SELECTED EXCERPT:
Among the methods used are the transfer of the funds to an unblocked account, the renewal of accounts submitting fake KYC information, etc. The cost of such services may vary between 35% and 85% of the value of the assets that should be unblocked.
The “service providers” say they can operate in such leading exchanges as Binance, Huobi, Kraken and KuCoin. Some of them are said to have connections with the security service of exchanges.
But these offers often turn out to be fraud, note industry experts interviewed by Kommersant.
In October, the European Union tightened sanctions against Russia in terms of cryptocurrencies.
The new measures included a full ban on the provision of wallet, account, or custody services for crypto assets to Russian persons and residents. The measure was meant to apply regardless of the value of these assets, according to the eighth package of sanctions imposed by Brussels.
While BitMEX, Bitstamp, Gemini and WhiteBit blocked access to Russian users, some other exchanges — including Binance, Coinbase and Kraken— restricted the operations with users from Russia only partially.
Anna Avakimyan, chief analyst at RegBlock, told Kommersant that “from 10,000 to 20,000 Russians” had their access blocked, involving a total asset amount of “up to 3 billion rubles” (around $48 million at the current exchange rate).
While some crypto exchanges did not enforce the sanctions — unwilling to lose the promising Russian market — compliance risks are only growing as new sanctions packages from Western and other countries may come anytime.
Restrictions on crypto exchanges arise not only because of sanctions. Users may be blocked in relation with the origin of their funds. In case they do not meet AML requirements, the exchange is authorized to freeze the money. The case must be reported to the police or to Interpol, an industry expert told Kommersant.

AIM OF THE TASK:
In the text on crypto exchanges and Russian users above, recast the paragraph beginning "Restrictions on crypto exchanges arise" as a short bulleted list that keeps its main facts.

EXTRACTED DATA:
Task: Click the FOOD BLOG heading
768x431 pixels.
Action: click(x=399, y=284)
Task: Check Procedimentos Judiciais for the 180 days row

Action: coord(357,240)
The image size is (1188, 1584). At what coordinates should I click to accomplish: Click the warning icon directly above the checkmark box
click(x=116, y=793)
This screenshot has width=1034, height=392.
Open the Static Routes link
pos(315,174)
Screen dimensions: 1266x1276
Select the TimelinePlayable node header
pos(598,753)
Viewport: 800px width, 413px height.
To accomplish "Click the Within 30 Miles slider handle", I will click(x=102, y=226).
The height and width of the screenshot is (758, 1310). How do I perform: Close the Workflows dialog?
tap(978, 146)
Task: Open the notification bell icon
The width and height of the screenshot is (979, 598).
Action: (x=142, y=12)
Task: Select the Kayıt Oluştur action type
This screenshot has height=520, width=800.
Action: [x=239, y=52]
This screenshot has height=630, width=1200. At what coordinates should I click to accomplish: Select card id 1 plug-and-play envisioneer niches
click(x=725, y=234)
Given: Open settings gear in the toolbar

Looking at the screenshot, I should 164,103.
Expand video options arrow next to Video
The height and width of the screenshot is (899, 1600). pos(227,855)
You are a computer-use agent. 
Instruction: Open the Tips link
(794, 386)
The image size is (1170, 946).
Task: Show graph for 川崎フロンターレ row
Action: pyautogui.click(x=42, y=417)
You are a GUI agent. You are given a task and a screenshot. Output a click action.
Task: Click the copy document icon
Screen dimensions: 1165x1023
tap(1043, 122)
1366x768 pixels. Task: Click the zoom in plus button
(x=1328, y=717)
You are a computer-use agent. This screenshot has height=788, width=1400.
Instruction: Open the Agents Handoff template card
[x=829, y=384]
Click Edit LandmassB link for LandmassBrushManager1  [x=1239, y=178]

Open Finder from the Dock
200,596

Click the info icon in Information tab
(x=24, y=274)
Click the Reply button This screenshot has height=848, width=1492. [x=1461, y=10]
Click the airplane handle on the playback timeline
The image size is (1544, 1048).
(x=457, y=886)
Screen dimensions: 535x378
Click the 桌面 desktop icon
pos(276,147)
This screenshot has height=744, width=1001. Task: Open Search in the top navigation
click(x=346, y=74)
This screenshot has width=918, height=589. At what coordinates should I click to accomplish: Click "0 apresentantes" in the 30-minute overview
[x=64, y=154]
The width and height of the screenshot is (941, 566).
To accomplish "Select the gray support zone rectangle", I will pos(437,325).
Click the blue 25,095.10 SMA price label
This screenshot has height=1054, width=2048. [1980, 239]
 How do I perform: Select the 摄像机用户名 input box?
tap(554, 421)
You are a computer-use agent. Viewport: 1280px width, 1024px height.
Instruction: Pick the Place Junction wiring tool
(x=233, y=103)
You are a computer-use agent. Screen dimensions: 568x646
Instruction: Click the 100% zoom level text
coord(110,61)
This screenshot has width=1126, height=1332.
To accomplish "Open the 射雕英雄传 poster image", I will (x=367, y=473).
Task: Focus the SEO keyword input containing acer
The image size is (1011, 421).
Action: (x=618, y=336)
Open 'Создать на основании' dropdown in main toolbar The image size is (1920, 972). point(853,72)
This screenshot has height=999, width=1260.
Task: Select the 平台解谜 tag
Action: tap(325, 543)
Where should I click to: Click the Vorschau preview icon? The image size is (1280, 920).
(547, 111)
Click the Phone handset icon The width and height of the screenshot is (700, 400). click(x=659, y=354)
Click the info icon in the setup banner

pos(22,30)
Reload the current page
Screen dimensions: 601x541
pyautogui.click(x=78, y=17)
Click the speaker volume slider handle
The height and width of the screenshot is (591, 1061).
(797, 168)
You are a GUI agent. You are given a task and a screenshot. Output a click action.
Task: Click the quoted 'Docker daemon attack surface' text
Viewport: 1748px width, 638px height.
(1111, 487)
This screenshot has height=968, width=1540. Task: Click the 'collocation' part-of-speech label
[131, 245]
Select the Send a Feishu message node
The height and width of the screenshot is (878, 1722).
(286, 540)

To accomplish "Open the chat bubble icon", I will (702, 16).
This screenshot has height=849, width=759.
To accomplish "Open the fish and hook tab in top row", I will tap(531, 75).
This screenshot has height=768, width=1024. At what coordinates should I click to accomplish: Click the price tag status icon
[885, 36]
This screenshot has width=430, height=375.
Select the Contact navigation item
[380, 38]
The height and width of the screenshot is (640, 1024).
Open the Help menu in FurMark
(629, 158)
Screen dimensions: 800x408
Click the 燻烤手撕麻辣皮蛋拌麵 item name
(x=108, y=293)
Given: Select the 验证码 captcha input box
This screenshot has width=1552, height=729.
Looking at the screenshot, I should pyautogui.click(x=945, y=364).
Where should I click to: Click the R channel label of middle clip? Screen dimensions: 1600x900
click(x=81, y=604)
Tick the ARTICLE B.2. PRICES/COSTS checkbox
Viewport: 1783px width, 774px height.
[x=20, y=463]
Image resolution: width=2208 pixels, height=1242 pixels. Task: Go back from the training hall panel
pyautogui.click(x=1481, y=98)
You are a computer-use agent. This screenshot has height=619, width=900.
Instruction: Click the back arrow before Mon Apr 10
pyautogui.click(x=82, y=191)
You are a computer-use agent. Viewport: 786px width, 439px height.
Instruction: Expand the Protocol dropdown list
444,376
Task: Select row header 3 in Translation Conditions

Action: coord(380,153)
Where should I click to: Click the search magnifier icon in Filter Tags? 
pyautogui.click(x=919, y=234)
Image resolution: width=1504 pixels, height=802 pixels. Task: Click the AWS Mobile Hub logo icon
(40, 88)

COMPLETED EXERCISE:
- Sanctions are not the only cause of crypto exchange restrictions.
- Users may be blocked because of where their funds came from.
- If users do not meet AML requirements, the exchange may freeze the money.
- An industry expert told Kommersant that such cases must be reported to the police or to Interpol.